建築学生が学ぶ構造力学

  1. HOME > 水理学の基礎 > 損失水頭の計算は?5分でわかる計算、求め方、エネルギー勾配との関係

損失水頭の計算は?5分でわかる計算、求め方、エネルギー勾配との関係

この記事の要点

損失水頭の計算は「A点の全水頭-B点の全水頭」で求められます。全水頭は「位置水頭+速度水頭+圧力水頭=z+v²/2g+p/ρg」で計算します。

損失水頭を2点間の距離Lで割った値がエネルギー勾配で、速度水頭の影響が小さい場合は動水勾配とほぼ一致します。

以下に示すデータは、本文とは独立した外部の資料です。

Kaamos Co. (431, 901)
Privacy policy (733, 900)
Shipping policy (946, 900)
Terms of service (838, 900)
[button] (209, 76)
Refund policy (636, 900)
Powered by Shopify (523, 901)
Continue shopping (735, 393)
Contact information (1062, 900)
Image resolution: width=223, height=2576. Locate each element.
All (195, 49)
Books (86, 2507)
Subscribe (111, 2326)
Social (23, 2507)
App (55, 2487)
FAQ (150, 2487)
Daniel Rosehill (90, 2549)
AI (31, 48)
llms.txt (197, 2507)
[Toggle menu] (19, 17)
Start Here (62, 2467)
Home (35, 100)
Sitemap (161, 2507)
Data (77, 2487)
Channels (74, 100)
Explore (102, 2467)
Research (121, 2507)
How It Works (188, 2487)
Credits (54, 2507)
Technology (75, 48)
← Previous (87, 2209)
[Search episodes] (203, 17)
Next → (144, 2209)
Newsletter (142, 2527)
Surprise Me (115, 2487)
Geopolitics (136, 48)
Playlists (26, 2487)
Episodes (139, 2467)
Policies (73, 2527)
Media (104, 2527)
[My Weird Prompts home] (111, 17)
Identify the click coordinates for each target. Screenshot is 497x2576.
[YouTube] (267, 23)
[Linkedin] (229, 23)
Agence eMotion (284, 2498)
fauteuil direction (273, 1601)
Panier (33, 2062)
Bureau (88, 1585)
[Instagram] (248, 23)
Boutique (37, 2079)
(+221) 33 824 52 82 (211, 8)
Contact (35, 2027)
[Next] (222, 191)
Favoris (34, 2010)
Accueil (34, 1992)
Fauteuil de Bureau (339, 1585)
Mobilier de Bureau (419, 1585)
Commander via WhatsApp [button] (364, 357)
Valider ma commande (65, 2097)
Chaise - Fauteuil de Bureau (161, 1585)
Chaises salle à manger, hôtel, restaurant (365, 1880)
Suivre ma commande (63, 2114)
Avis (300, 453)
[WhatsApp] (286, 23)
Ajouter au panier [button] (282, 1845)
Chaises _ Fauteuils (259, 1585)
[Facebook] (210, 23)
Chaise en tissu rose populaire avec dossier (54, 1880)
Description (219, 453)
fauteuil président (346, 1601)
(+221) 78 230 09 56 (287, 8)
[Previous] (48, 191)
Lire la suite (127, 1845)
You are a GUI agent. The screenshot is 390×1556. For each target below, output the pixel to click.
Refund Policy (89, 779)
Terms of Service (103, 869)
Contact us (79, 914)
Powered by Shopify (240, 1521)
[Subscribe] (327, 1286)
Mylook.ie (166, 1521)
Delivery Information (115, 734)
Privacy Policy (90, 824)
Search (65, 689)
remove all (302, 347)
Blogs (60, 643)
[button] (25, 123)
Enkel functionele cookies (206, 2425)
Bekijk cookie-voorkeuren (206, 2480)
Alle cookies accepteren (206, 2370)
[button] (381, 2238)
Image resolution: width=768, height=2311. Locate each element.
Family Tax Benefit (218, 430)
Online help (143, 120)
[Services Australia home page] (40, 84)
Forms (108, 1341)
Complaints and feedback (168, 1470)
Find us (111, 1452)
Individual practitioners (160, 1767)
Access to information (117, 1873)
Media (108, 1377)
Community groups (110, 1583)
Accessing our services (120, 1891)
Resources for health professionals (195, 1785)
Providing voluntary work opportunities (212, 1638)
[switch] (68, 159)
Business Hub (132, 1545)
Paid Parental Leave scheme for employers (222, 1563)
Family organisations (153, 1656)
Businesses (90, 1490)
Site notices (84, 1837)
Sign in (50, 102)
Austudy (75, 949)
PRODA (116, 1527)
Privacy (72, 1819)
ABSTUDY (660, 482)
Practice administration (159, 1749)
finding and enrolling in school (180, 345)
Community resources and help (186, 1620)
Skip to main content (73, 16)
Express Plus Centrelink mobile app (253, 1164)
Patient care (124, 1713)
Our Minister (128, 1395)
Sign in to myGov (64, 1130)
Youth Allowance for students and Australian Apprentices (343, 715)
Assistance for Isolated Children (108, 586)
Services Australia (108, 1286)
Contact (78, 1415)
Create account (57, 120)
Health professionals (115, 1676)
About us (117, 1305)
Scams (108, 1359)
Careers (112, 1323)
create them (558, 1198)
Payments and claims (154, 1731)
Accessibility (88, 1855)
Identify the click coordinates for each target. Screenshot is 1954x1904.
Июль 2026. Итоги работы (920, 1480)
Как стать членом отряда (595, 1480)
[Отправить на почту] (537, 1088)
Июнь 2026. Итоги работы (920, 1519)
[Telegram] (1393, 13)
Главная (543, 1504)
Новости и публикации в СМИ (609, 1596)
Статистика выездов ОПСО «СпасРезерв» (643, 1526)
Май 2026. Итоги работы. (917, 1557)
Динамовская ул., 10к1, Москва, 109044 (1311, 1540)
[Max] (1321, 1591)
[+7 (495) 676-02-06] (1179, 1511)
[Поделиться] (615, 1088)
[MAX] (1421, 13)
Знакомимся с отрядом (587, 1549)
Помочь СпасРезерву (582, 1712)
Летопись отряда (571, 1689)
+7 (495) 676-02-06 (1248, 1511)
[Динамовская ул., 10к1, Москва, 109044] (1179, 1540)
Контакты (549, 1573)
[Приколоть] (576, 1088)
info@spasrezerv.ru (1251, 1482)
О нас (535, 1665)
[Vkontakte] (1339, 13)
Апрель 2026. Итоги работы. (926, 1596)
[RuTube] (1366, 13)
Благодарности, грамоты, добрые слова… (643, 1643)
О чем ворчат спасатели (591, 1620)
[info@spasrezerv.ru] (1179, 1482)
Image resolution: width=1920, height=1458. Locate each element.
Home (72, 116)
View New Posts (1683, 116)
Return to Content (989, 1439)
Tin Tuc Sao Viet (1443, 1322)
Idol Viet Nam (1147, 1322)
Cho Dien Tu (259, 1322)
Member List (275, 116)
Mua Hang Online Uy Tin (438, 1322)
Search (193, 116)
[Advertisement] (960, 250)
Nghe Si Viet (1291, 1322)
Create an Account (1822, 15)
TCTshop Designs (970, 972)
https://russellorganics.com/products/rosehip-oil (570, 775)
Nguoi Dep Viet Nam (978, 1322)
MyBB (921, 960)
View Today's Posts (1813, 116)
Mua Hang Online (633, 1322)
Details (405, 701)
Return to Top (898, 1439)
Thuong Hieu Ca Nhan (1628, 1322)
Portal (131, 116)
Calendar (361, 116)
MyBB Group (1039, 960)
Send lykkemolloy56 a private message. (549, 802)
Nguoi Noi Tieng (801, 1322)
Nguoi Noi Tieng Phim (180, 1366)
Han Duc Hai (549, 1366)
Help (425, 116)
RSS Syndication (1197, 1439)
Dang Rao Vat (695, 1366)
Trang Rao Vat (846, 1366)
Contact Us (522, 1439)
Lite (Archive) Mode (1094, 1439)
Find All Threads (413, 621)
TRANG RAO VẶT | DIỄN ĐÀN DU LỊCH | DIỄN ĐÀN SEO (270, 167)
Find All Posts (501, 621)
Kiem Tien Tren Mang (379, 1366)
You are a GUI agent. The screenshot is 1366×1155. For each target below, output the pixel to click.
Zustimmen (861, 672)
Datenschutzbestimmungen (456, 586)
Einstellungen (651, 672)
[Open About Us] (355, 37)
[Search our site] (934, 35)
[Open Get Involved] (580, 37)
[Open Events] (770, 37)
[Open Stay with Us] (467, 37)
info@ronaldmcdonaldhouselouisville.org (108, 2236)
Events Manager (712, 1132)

【管理人おすすめ!】セットで3割もお得!約1,100語の用語集+476点の図解集セット⇒ 建築構造がわかる基礎用語集&図解集セット


損失水頭(そんしつすいとう)の計算は、2点間の全水頭の差です。


エネルギー保存則より、摩擦などによるエネルギー損失の影響を考慮すれば、水路のどの位置でも全水頭は同じになります。


また損失水頭を2点間の距離で割った値を、エネルギー勾配といいます。今回は損失水頭の計算、求め方、エネルギー勾配との関係について説明します。


全水頭、損失水頭の詳細は下記が参考になります。

全水頭とは?1分でわかる意味、求め方、単位、ピエゾ水頭、圧力水頭との関係

損失水頭とは?1分でわかる意味、単位、計算、エネルギー勾配

損失水頭の計算は?

損失水頭の計算は、2点間の全水頭の差です。エネルギー保存則より水路のどの位置でも全水頭は同じになりますが、実際は摩擦などの影響でエネルギーは損失します。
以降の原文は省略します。